Smooth Extra launched in December 2014 as a result of the removal of the prior network Smooth service from Digital One (during November and December the slot had been used for Smooth Christmas). Originally broadcast in mono in the traditional DAB format, Smooth Extra and Heart Extra switched to stereo DAB+ transmission in summer 2019, enabling the addition of Gold and Heart Dance to the Digital One multiplex in the released capacity.

Smooth Extra was also broadcast on the Sky satellite TV system (channel 0146) from 1 October 2015, taking over the slot from The Arrow (which had itself replaced Real Radio there the year before, due to Real Radio stations becoming Heart). Smooth Extra was replaced by Heart Dance on Sky on 7 October 2019.

Smooth Extra closed at midnight on Thursday 12 March 2020 (along with Heart Extra) and was replaced with a national feed of Smooth on Digital One.

====Smooth Christmas====
Originally launched on DAB during the weeks preceding Christmas 2011, Smooth Christmas was a pop-up sister station launched by GMG, and was replaced by Smooth 70s at the end of December. Smooth Christmas returned to the Digital One multiplex as a stablemate of Smooth Radio and Smooth 70s in the lead up to Christmas 2012.

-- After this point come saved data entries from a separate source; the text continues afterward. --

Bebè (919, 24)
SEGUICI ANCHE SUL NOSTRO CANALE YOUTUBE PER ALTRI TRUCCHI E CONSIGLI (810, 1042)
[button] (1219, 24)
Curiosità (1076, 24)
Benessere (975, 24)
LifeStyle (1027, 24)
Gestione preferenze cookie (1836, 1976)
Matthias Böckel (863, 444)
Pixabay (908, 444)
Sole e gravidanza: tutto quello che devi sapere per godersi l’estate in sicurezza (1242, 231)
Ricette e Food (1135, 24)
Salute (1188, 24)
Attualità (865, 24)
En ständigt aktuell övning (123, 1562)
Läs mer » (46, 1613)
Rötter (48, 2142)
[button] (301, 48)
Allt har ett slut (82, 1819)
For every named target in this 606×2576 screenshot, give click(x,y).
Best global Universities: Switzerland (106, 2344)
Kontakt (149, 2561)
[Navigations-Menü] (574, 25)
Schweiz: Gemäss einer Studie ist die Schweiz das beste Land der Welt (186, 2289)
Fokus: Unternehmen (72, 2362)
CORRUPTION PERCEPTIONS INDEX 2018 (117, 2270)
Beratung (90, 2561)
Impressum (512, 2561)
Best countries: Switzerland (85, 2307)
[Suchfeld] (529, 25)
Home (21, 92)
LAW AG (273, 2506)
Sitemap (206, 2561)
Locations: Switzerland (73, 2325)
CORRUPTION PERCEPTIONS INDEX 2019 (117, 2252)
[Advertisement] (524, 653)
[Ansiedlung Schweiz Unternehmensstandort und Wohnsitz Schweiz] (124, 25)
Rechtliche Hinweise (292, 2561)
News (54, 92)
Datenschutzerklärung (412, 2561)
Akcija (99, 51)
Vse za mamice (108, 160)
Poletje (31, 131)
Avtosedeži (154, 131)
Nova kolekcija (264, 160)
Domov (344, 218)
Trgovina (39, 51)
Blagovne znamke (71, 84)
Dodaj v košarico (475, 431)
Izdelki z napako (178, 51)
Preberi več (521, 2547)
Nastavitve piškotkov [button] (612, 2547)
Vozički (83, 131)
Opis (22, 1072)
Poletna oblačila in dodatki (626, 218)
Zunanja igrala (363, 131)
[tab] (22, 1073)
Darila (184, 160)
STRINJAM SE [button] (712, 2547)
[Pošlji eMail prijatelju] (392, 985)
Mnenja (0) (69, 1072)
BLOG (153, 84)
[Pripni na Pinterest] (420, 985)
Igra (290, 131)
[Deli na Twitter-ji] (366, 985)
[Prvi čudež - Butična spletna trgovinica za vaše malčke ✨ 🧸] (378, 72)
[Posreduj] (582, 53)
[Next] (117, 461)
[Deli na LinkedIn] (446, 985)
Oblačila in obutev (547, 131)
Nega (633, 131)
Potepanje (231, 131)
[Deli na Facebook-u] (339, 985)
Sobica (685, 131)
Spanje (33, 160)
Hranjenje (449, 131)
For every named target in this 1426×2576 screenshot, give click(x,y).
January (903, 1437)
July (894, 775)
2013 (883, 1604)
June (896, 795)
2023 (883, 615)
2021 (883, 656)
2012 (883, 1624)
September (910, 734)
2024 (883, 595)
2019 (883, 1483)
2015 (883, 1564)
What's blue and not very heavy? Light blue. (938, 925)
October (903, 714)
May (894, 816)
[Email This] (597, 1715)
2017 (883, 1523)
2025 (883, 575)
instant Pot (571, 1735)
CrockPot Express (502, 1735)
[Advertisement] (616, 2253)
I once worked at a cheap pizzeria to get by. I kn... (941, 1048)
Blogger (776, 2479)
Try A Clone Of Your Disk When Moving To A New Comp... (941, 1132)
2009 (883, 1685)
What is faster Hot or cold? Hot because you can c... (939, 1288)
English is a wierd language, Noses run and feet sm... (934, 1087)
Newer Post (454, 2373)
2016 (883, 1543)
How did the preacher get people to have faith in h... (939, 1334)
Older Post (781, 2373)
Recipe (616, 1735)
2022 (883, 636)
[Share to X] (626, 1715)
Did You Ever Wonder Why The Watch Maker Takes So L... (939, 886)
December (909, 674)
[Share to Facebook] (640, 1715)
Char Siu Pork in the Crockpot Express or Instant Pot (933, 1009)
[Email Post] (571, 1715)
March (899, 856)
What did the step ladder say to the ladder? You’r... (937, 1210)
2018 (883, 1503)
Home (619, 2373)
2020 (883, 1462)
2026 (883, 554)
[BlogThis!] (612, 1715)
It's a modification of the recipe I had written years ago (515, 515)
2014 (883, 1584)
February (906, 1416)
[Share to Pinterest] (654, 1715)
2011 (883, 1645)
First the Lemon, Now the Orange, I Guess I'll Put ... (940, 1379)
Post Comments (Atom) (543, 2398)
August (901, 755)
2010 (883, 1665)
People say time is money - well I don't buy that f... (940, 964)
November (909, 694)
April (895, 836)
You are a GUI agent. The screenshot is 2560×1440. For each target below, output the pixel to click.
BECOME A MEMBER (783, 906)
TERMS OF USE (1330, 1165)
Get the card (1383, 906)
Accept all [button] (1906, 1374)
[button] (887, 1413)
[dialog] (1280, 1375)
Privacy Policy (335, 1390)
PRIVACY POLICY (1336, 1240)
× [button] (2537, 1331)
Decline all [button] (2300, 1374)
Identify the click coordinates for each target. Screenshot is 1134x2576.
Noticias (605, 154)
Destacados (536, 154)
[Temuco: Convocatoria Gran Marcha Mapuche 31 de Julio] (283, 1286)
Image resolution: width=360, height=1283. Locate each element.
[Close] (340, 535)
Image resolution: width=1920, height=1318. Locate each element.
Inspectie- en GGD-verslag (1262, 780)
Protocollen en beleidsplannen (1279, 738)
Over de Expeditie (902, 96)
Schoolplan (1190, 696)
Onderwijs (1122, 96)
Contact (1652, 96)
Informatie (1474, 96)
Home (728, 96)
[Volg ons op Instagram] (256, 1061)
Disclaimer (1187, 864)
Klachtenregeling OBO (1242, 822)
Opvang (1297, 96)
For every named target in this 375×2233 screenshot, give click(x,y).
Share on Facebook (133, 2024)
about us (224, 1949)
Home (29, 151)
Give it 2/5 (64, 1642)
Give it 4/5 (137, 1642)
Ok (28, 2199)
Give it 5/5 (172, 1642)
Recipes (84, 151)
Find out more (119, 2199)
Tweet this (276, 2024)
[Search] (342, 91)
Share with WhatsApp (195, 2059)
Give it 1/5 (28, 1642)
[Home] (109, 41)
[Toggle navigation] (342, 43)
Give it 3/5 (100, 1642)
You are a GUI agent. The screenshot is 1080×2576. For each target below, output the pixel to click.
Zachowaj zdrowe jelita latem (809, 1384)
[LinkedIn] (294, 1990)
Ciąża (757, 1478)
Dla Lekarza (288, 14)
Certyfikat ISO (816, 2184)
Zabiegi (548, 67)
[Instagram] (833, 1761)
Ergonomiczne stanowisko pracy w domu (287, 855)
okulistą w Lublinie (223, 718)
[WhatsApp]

On 25 September 2024, Smooth Christmas was relaunched by Global, and made available on Global Player. It was launched alongside Heart Xmas, also a Global station dedicated to playing Christmas music. On the day of their launch, the Radio Today website described the difference between the stations: "Heart Xmas is more Mariah Carey and Michael Bublé whilst Smooth Radio, playing 'Always the Best Christmas Music', is more Elton John and Slade."